* PROVIDED DATA
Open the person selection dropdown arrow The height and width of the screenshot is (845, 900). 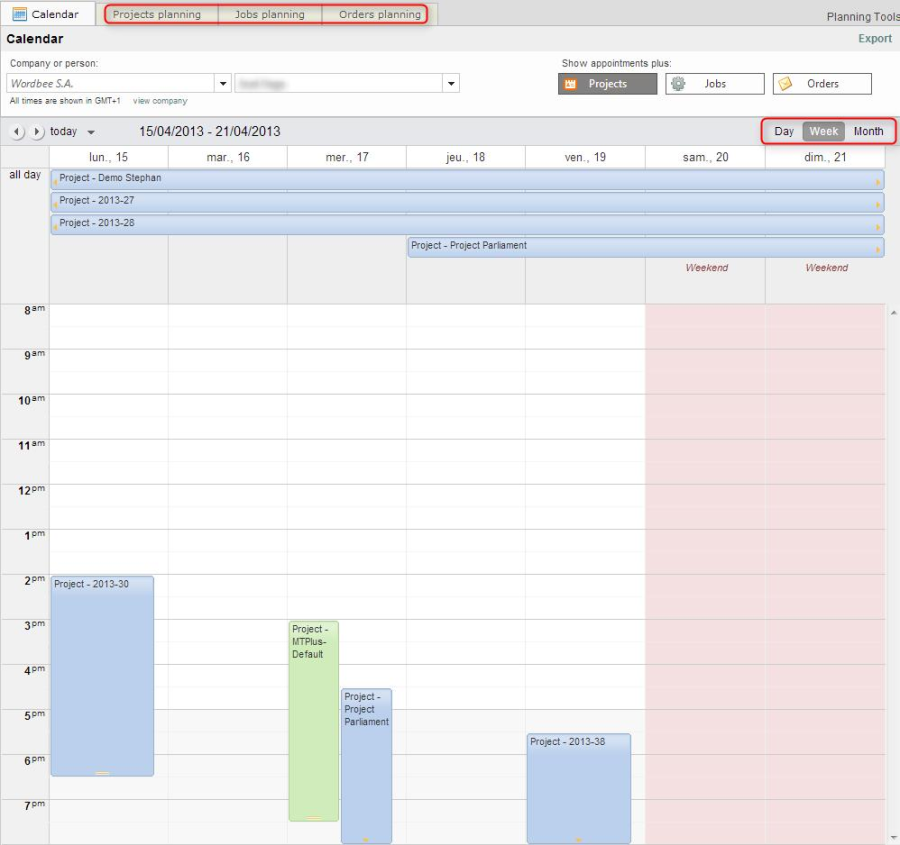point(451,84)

--

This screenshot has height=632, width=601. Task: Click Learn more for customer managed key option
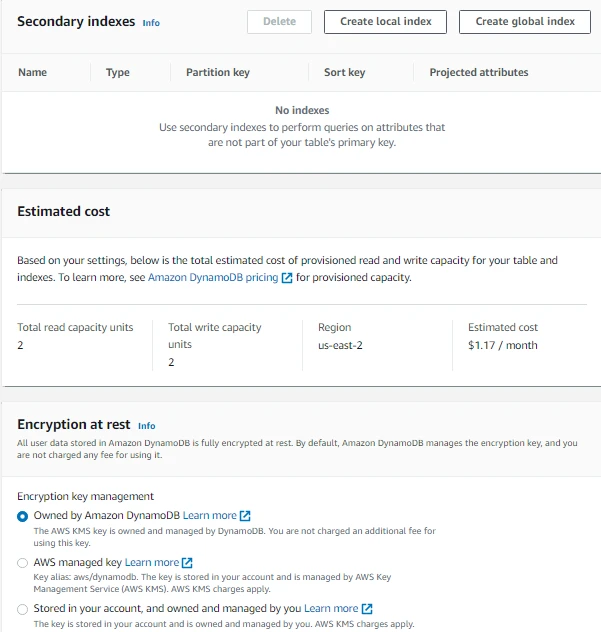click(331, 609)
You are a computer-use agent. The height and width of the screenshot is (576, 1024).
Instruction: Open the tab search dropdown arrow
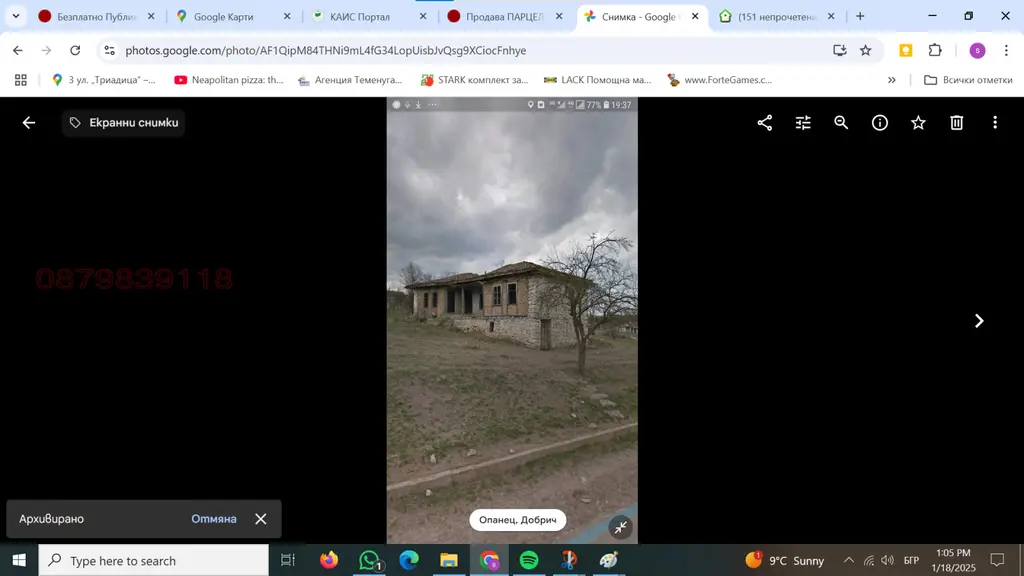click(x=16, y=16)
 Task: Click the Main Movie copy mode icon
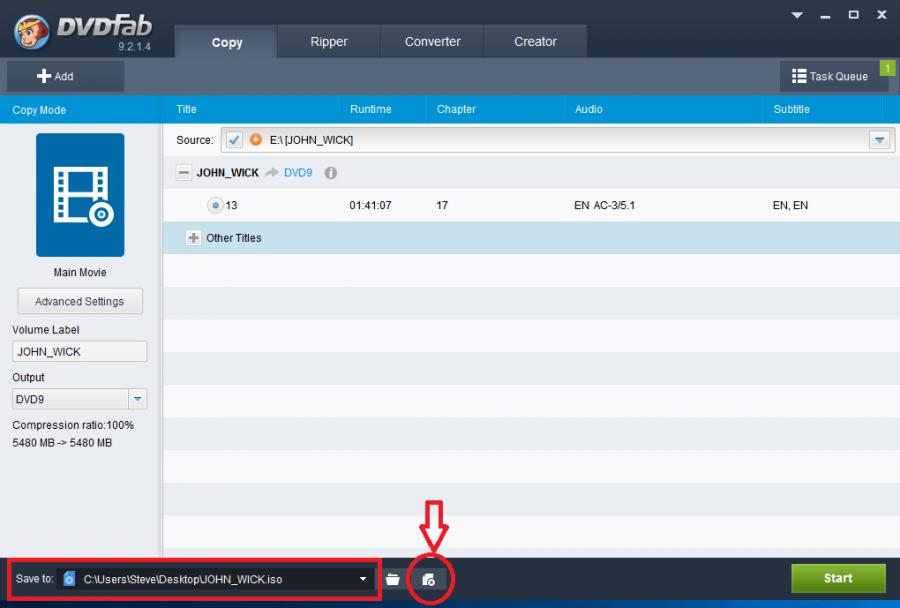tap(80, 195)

--

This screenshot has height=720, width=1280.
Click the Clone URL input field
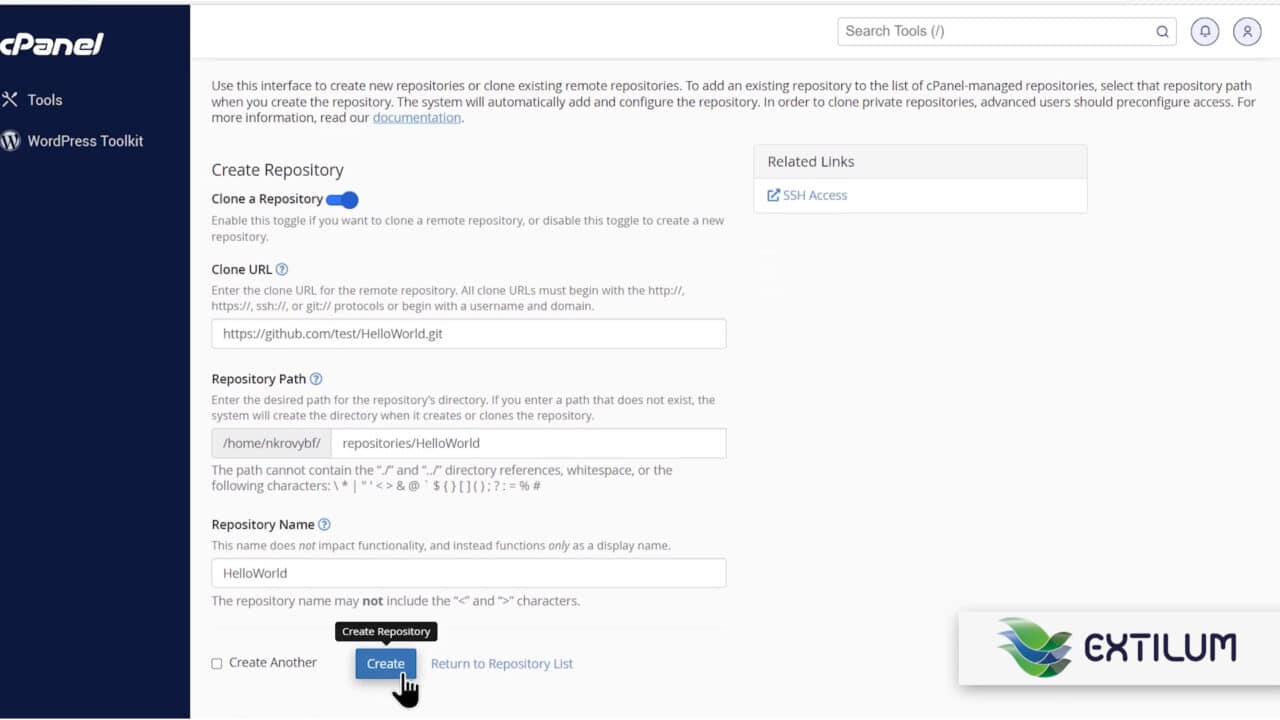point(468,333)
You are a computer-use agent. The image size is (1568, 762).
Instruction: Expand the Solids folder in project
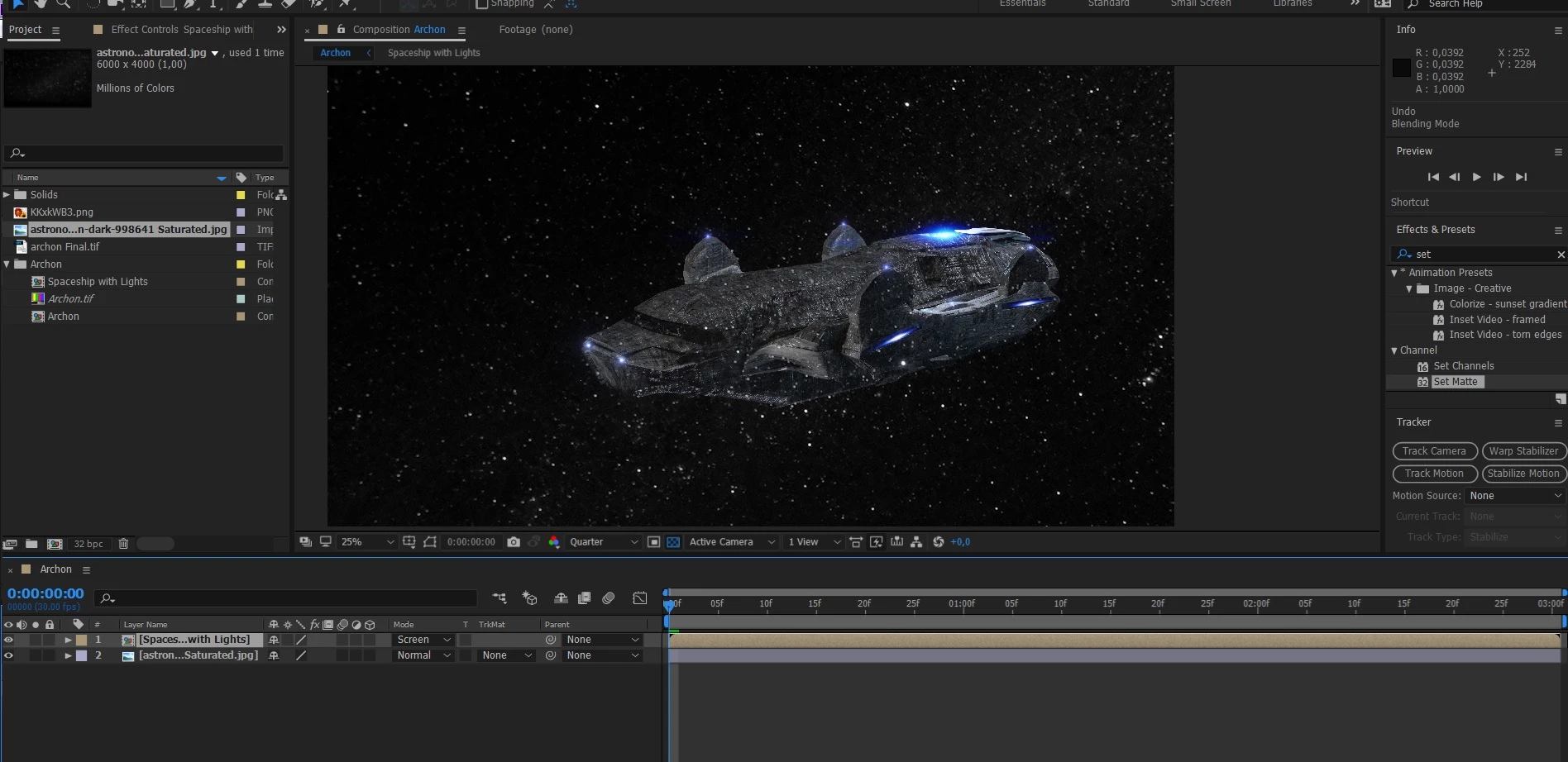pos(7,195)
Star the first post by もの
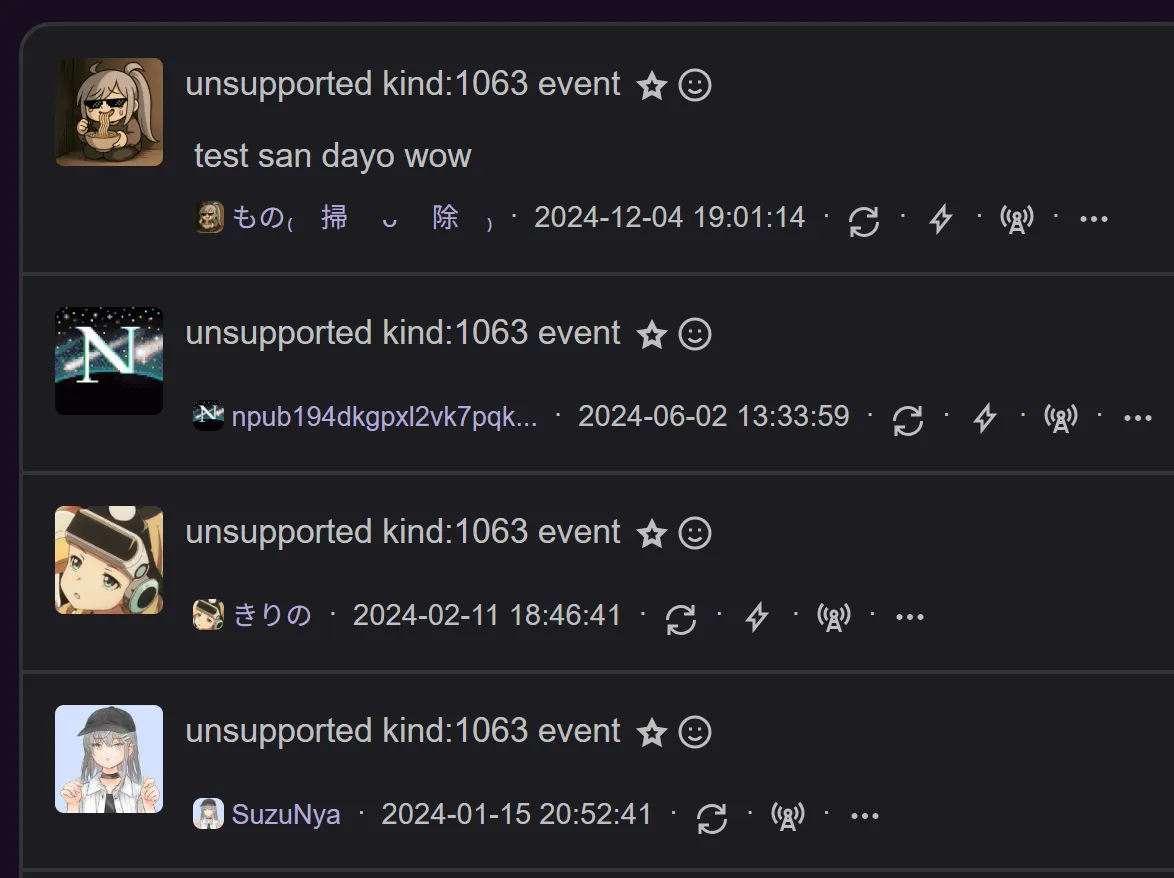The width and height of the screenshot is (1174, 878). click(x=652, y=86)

* PROBLEM TO SOLVE
Among the records, find all lines that include the string "agent" and return them.

* WRITTEN RESPONSE
You are a computer-use agent. The height and width of the screenshot is (576, 1024).
You are a computer-use agent. The image size is (1568, 762).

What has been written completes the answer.